The Data Stack Show Podcast

Eric and Kostas of The Data Stack Show invited Ahmed onto their podcast earlier this month to discuss the the modern data stack's achilles heel. You won't want to miss this deep dive.

The Data Stack Show Podcast
Photo by Icons8 Team / Unsplash

Eric and Kostas of The Data Stack Show invited Ahmed onto their podcast earlier this year to discuss the the modern data stack's achilles heel. You won't want to miss this deep dive.

Thanks for having us! The link to the listen to the whole episode and some highlights are below.

Why does the modern data stack suck?

I think that everyone who has implemented the stack more than once will tell you that it seems like the only way and it’s a necessary evil. So at the core, you have your data everywhere, and you dump it into a warehouse, and there’s a lot of different warehouses. You can use different flavors, different benefits, and that’s been solved. Then you have your middle layer, we call this a transformation layer, where you actually use data and write sequel to represent the questions that you need to answer. That table gets materialized and put into your BI tool, a tool that allows you to build dashboards and visualize it.

And anyone who’s ever done this will tell you what happens… you build a dashboard, then there’s a follow up question. And they go cool, let’s go back to the data team, let’s build a new transformation. Let’s build a new materialized view. And let’s build a new dashboard.

And as time goes by those number of transformations you have in the middle, continue to grow. The number of data that’s similar and multiple transformation continues to grow. It actually gets so messy, that you often have 700 800 transformations… And because of this entire cycle of constantly going back to build these new transformations, you end up having the time to answer a question going into weeks and months. Every new question goes into these complex 1000 line SQL queries

I think that’s the problem we need to solve is why this transformation layer causes all these kind of roadblocks. And that’s the problem that I went out to really innovate in solving.

I don’t think it’s a problem of the tooling. It’s a problem of the approach.

The approach of building custom tables, to me is like building a car where every piece you need to cast mold is custom. You need more of the world to have interchangeable parts where different pieces can fit together really easily.

Today, you still need a 1000 line SQL query to answer is a series of questions. And that doesn’t go away. Now, why does that happen? It's because data that isn’t separate is actually captured in separate systems that don’t relate. We need to figure out ways to stitch it together. How do you tie an email to an order, because everybody wants to know, email attribution to order?

The complexity of doing simple joins across all these systems ends up generating these really complex queries. And I think that’s where the data, a lot of data set consistently fails.

SQL today requires you to join based on a key and if that key doesn’t exist, or you put a person to hack, get it with like a bunch of complexity to do it. That is the problem.
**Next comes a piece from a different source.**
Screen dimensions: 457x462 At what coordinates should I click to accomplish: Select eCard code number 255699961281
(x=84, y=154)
Now, what the tool you’re using to manage a sequel doesn’t really matter if your sequel is doesn’t solve this fundamental problem. And I think that is the core problem that we realized is that It is actually a join problem, because joins depend for keys and foreign keys don’t exist. So to solve it, you actually need to reinvent how you join.
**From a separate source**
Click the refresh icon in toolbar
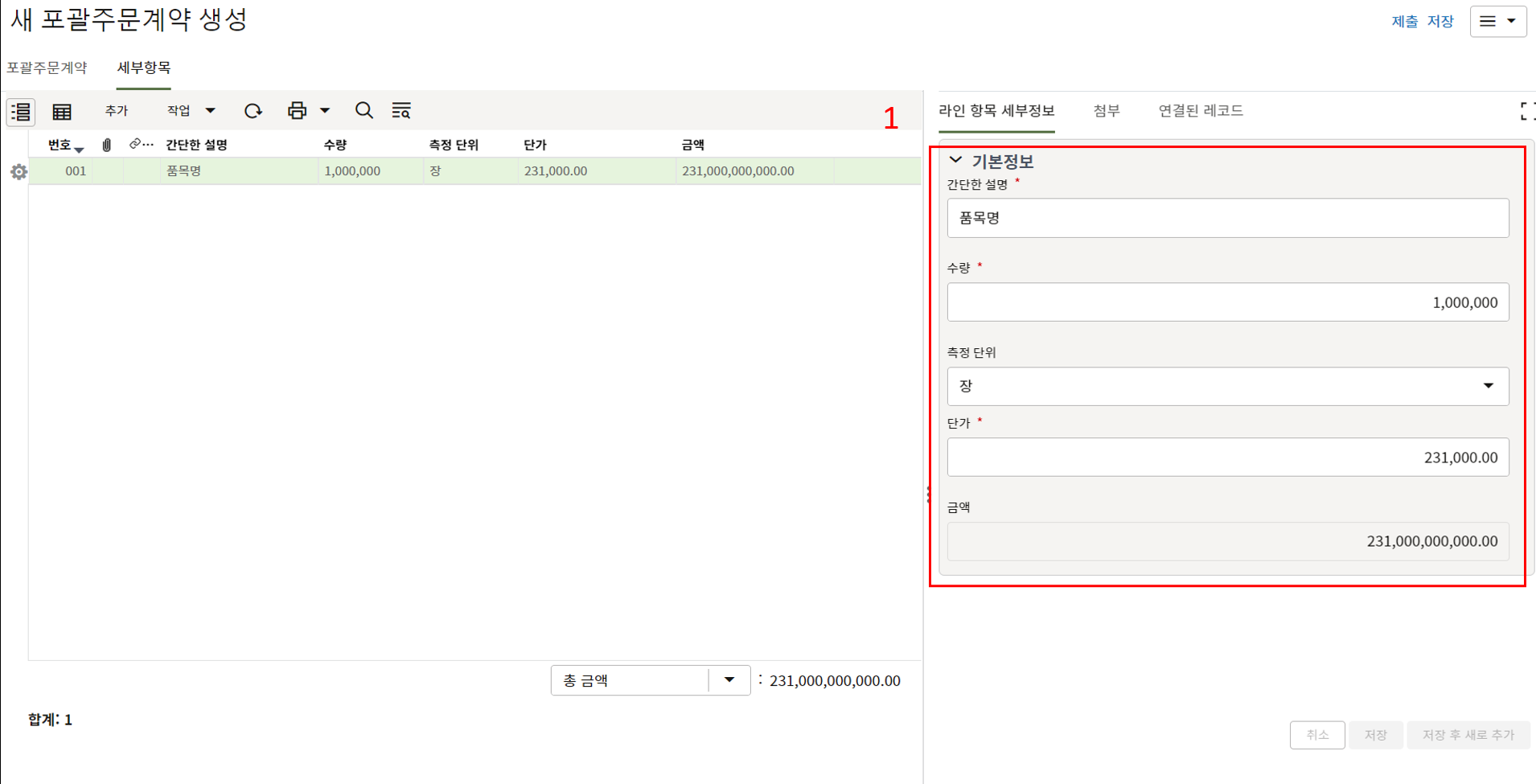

How do you do that with only 11 columns?

So first, I think we like to say one table, because of the kind of like shock factor, it’s like 95% one table. There are ways you can add additional tables, but that’s not the core. The core single table that we’re going to discuss is known as the activity schema. It’s an open source project that kind of discusses this one table approach.

And this is really just kind of taking the way that we speak about data and bringing it to a way you can structure it. So it's just a time series table, where it has customer, time, action, and you we just abstract three features. And you’re thinking, How can I just put everything I need in three features? I have so many features I need, I need like 100 features.

And that’s where the tool dataset comes in that narrator provides - it's a way to pull in and "borrow" features from different activities.

So let’s take a simple example: Did that email turn into order?

I want to know every email, I want to know what the campaign of each email is, I want to know when that person did that, when that person came to our website, from what email, how many pages did they view, and I want to know what page they landed on.

That seems like we already are talking about 10-50 features, right. But if you break it down to like actions, you have opened the email action, which has one feature, which is the campaign. You have the visited website action, which has path which is also one feature. You have the startup page viewed action, which might have some features on it, by just the fact that the customer viewed a page. And you have activity that they completed an order. So now it’s four activities.

And all I’m doing is really pulling the data from each activity. So if I want to know, if between emails did they have an order. I can pull the timestamp from when that order is, I can count how many pages they viewed between then and the first started session activity...etc. I just pretty much like to think of it as this really long table and doing a very clever fancy pivot and pulling the columns I want from each of these activities. And when you do that, what it turns out is that if you actually represent your business as this really rich customer journey, you don’t need that many features per action, but you do have a lot of actions. And those actions are where all that nice rich information comes.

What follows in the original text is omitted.